David—I also wanted to talk a bit about your project, Queer. Archive.Work. Could you explain a bit about your intentions and goals behind that?

Paul—Once Library of the Printed Web was parked there at MoMA, I started to get that itch again to want to work with artists in that direct way and to bring them together. I started reading some queer theory and some works by artists who were talking about how, in the history of archives, it’s frequently the LGBTQ community left out because of neglect, because of homophobia, racism, all sorts of things. I started thinking about how I was feeling the need to bring people together who are working with their artistic practice, or their writing, in non-normative ways—people who are working in ways that I would say fall into some kind of queer methodology. My simple definition of that is: “working in a way that is working to subvert, work against, or provide friction against what we consider to be normative.”

It doesn’t mean that everybody who appears in Queer.Archive.Work is necessarily identifying as queer, it just means that I’m bringing their work together, into some kind of—I like to use this phrase, “contact zone”—that’s a phrase from Sarah Ahmed, where she’s talking about how, in an archive, certain things are just in proximity, or they come together in a way so that’s what I’m trying to do in this publication, is in a very loose way—and I call it a “loose assemblage”—bring a collection of twelve or thirteen people together, and have their work engage in a conversation. 

David—I was looking on your website, and I noticed a focus on publishing as an act of resistance. You touched on that a bit just now, but I was wondering if you could go into what you mean by resisting through publishing.

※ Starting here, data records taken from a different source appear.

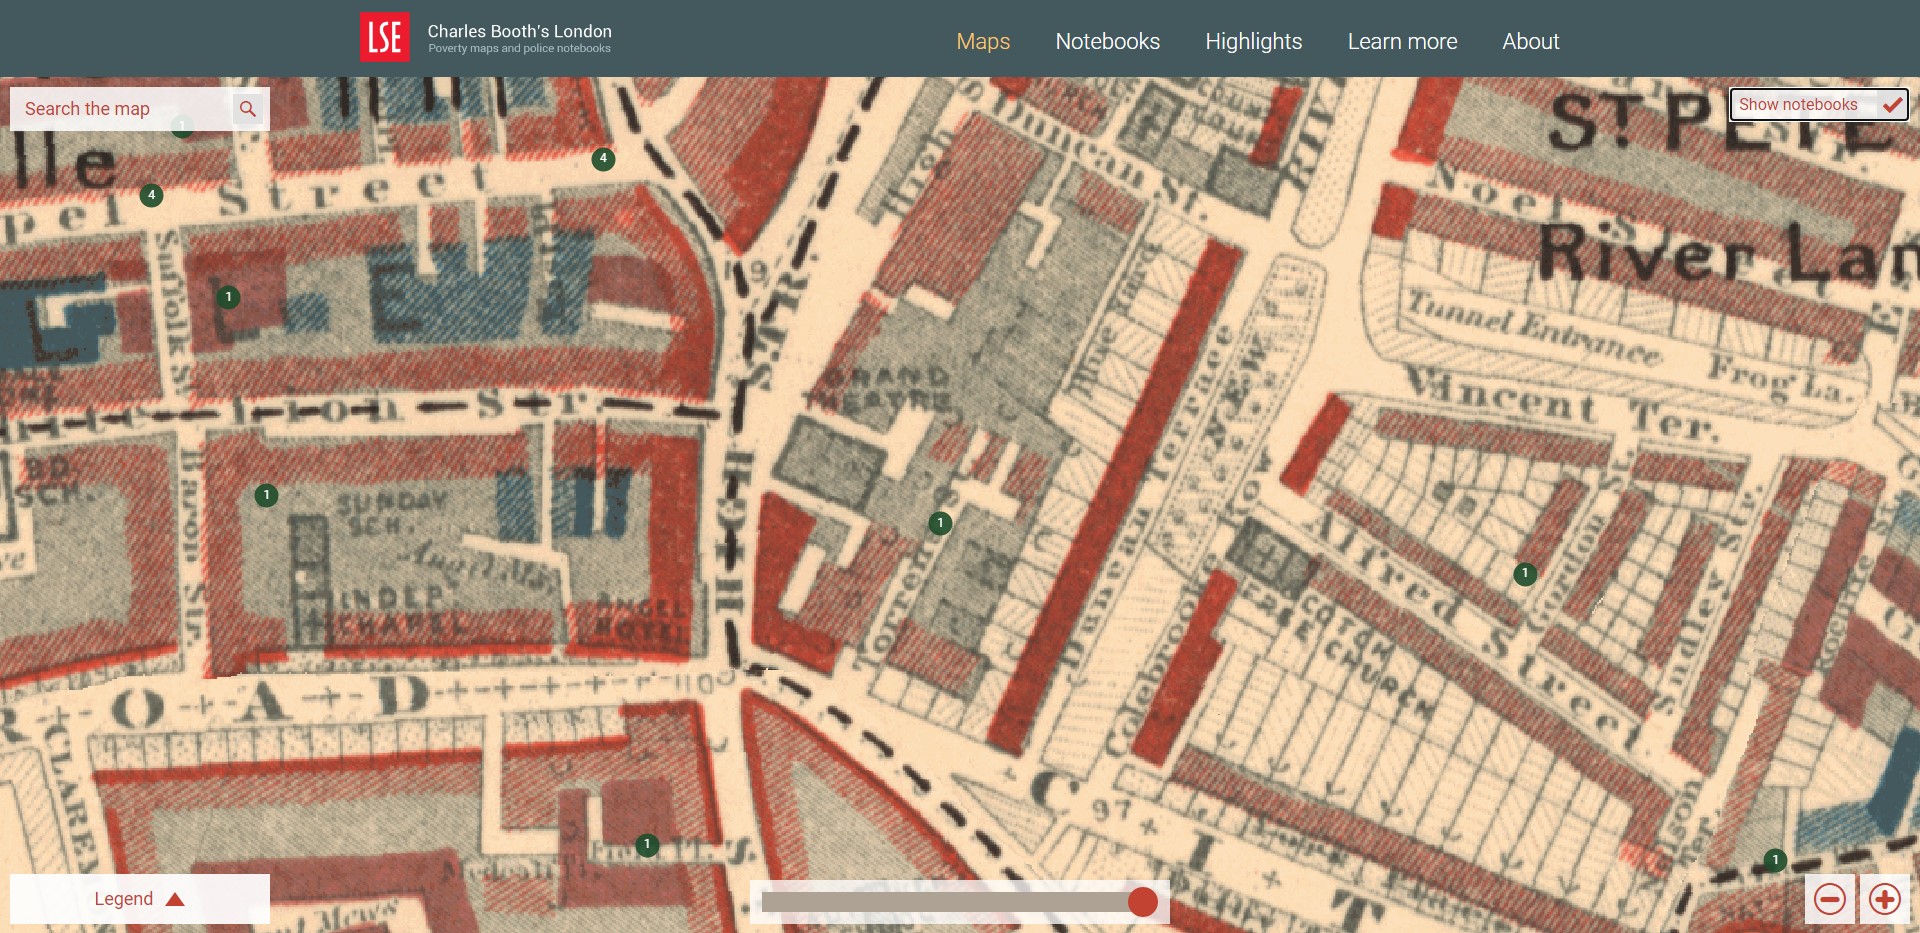Open notebook marker at bottom right corner
Image resolution: width=1920 pixels, height=933 pixels.
pos(1775,860)
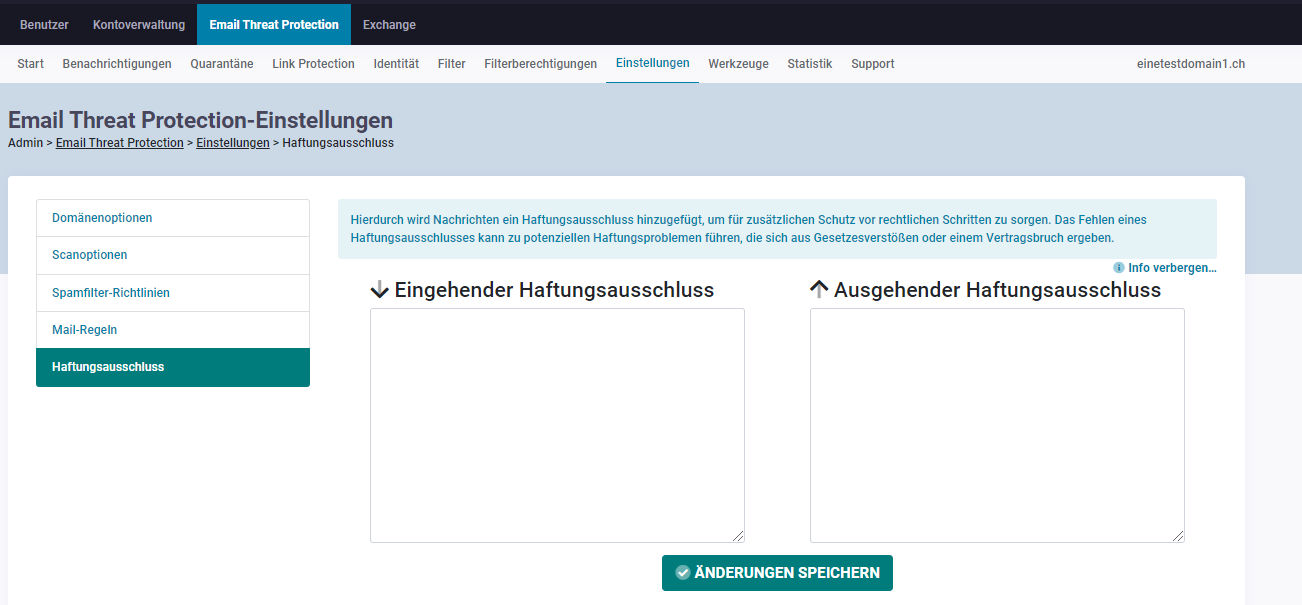Hide info via Info verbergen link
The width and height of the screenshot is (1302, 605).
[x=1171, y=268]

Paul—I’ve been asking myself—and I know many other artists are asking themselves—what to do in the age of post-truth—post-Trump. [I was] frequently finding myself feeling hopeless, or that there’s not much I can do with my work. I would say that my work has taken a little bit of a political turn, that I feel like there are certain privileges I have, and that part of that privilege—being white, working as a professor in a highly regarded arts school—could involve bringing people together in a way that exposes their work, that circulates it, that elevates it, highlights it. I feel like just by doing that work of bringing queer methodologies together in the space of a publication, and getting it out there, getting into people’s’ hands—that to me feels like a very small work of resistance—resistance against those who might exclude or even dismiss or disparage people making work from these positions. This first issue I created an edition of 300. And it’s gone, it sold out, it’s out there. Knowing that those 300 issues are sitting there in libraries, in collections, and in individuals’ hands—there’s an immense satisfaction that I have that this material is out there in a way that it wasn’t a couple of months ago. That’s what I mean by publishing as an act of resistance. I think it could probably do more, and go further, and that’s what I want to continue exploring.